Looking Through a Window
We see what we wish to see. Eyes are funny that way. That’s why you can look at a window covered with smears and stains, and still be able to look at the outdoors. Our eyes can focus on what is right in front of us, or look right through that into the great beyond.
It’s quite a gift, to be able to look past the ugly into the beautiful. However, that gift becomes a curse when we perpetually ignore the bad and focus on the good. Conversely, it is unhealthy to focus on the dirt and grit alone and fail to look past that to see the beauty of it all.
With this realization brings forth quite the predicament: our eyes cannot look simultaneously at what is beyond and what is present, neither of which gives the whole picture. Which then, should we focus on? Focus on the bad in the present and fail to see the light at the end, or become so consumed in looking towards the future that we fail to deal with current problems?

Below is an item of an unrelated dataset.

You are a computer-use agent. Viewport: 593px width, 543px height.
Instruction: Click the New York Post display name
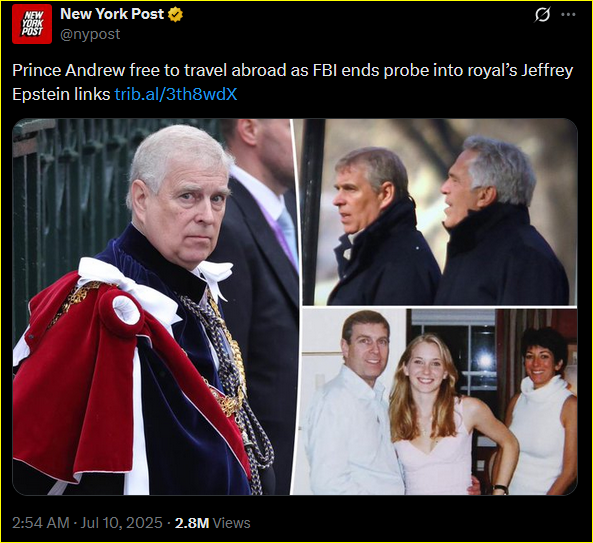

This is the predicament all of humanity must face.
The Dreamers
I’ve always been a dreamer. I stare wistfully out the window, hoping and praying for better things to come. I spent the entirety of my senior year ready to break out of my small town into bigger and better things. I would write college names with little hearts around them in my agenda (the definitive proof that you are the biggest nerd in the world).

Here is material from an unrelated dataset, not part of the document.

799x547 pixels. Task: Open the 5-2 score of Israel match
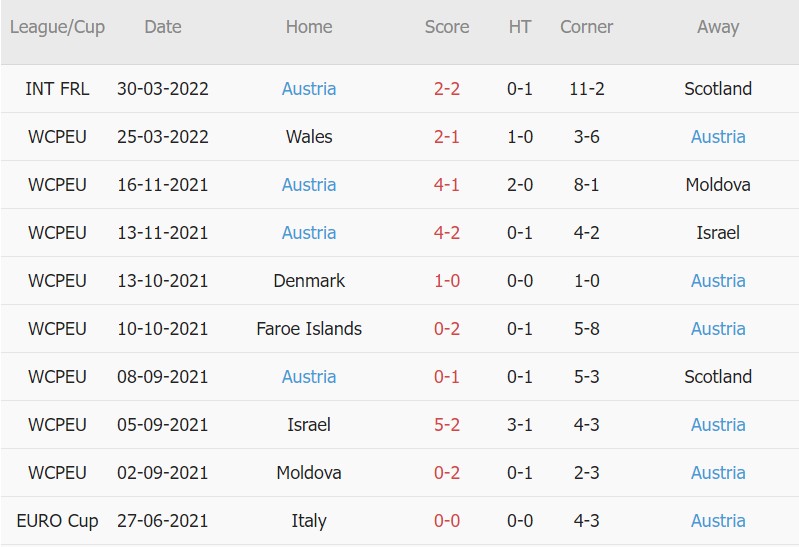coord(447,425)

However, when better things do come, I’m still restless and waiting for the next step. Never truly content, a piece of me constantly wants the moment I’m in to be over so I can get to my next step in life. In thinking always about the future, I sometimes fail to enjoy what I have in the here and now.

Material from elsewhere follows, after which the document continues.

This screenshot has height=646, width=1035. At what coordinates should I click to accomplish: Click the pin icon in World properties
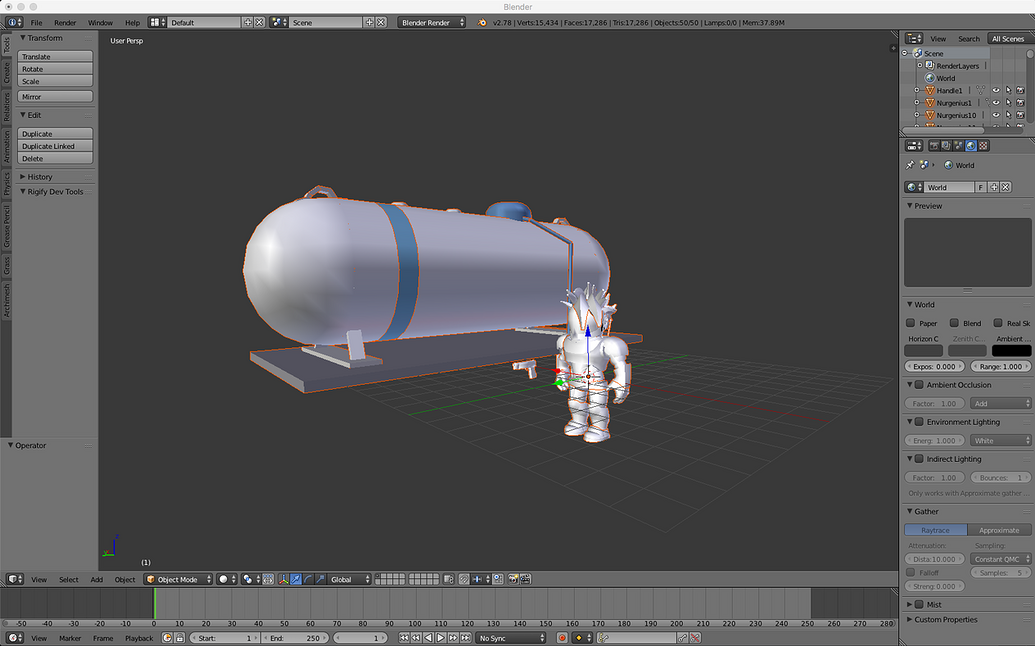(x=912, y=164)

Successful people are often dreamers. Famous inventors, philosophers and writers all took their dreams and translated it into real life. However, if you look at the most successful people, many are unhappy. The problem is dreamers never have enough. There is always more to do, more to have, and more to see. Dreamers live in their heads, and see an endless amount of possibilities that they need to achieve. This need to achieve, though, can be detrimental to their health.
The Realists
Then there are those who live in the moment. Happy to be where they are, they do not feel this restlessness within their soul like dreamers do. They live a life of simplicity and bliss. These are the people with average lives: a family to support, a nine to five job, and a simple world. One must note, too, that the older people get, the more grounded they become in reality. They become content in their current position and fail to think that there could possibly be more to come.
The problem with realists is that, in being so content in their current position, they fail to plan ahead and think big. In being at peace with their current state, they lack the drive to push forth to their next step in life. They fail to accomplish things because they feel they cannot.
The Problem
This leads us to ask, what is better? To be happy in the moment or to be motivated to move to the next step? I would argue that a healthy balance of both is needed to live with the most success possible. We need to do the impossible: focus on both the window smudges and the outdoors simultaneously.
As children, the world is our oyster. We dream big and nothing is impossible. Then slowly, we realize that there are limitations. It is natural and healthy that we recognize this. However, it is not healthy to think that we are destined for mundane mediocrity simply because we have not discovered the cure for cancer by the age of 18. Life is full of success in all different modes and quantities. What is success for one person may be mundane to the next.
The Solution
The solution is simple yet tricky: to be a dreamer, but a grounded one. We must try things we never thought we could do and not get discouraged by what we cannot achieve. Success is not limited to fame, nor does fame equate success. We must find our happiness, and in doing that, we will find our success. We need to look to the future but enjoy the present. We must look out the window while keeping one eye on the smudges.